Di Francesco manda in tilt i piani della Lazio
ROMA. La Lazio naufraga all’Olimpico nel penultimo posticipo della 27ª giornata di Serie A e, sotto il diluvio, incassa il 2-0 da un Sassuolo quasi perfetto e che, con i tre punti intascati, blinda...
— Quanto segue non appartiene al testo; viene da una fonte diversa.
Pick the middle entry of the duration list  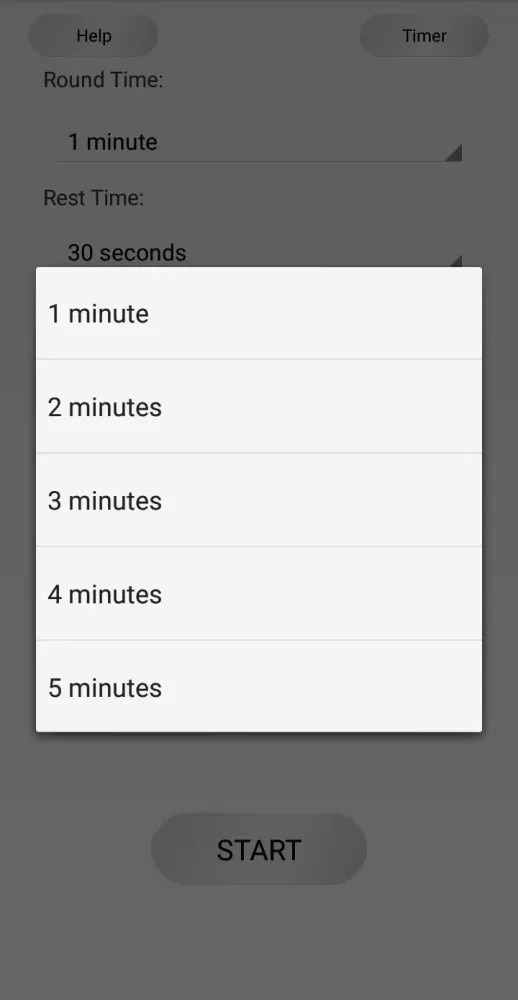(258, 500)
ROMA. La Lazio naufraga all’Olimpico nel penultimo posticipo della 27ª giornata di Serie A e, sotto il diluvio, incassa il 2-0 da un Sassuolo quasi perfetto e che, con i tre punti intascati, blinda il settimo posto, salendo a quota 41. I biancocelesti, invece, restano ottavi a 37, incapaci di impedire ai rivali la quinta affermazione esterna in campionato, arrivata con le reti, una per tempo, di Berardi (su rigore) e Defrel. Già privo degli infortunati Gentiletti, De Vrij, Basta, Onazi e Radu, Pioli perde per un attacco influenzale anche Marchetti e Matri: in porta tocca allora a Berisha, davanti, accanto a Felipe Anderson e Candreva, tocca a Klose. Centrali difensivi Bisevac e Mauricio. Senza lo squalificato Missiroli, Eusebio Di Francesco, pescarese, ma che da ex romanista respira aria di derby, schiera un tridente composto da Sansone, Defrel e Berardi, preferendo Biondini a Pellegrini in mezzo al campo. Sotto la pioggia battente e su un terreno ai limiti della praticabilità, le due squadre provano a fare gioco, ma Consigli compie tre interventi decisivi. A Sansone viene annullato il 3-0 per un fuorigioco molto dubbio.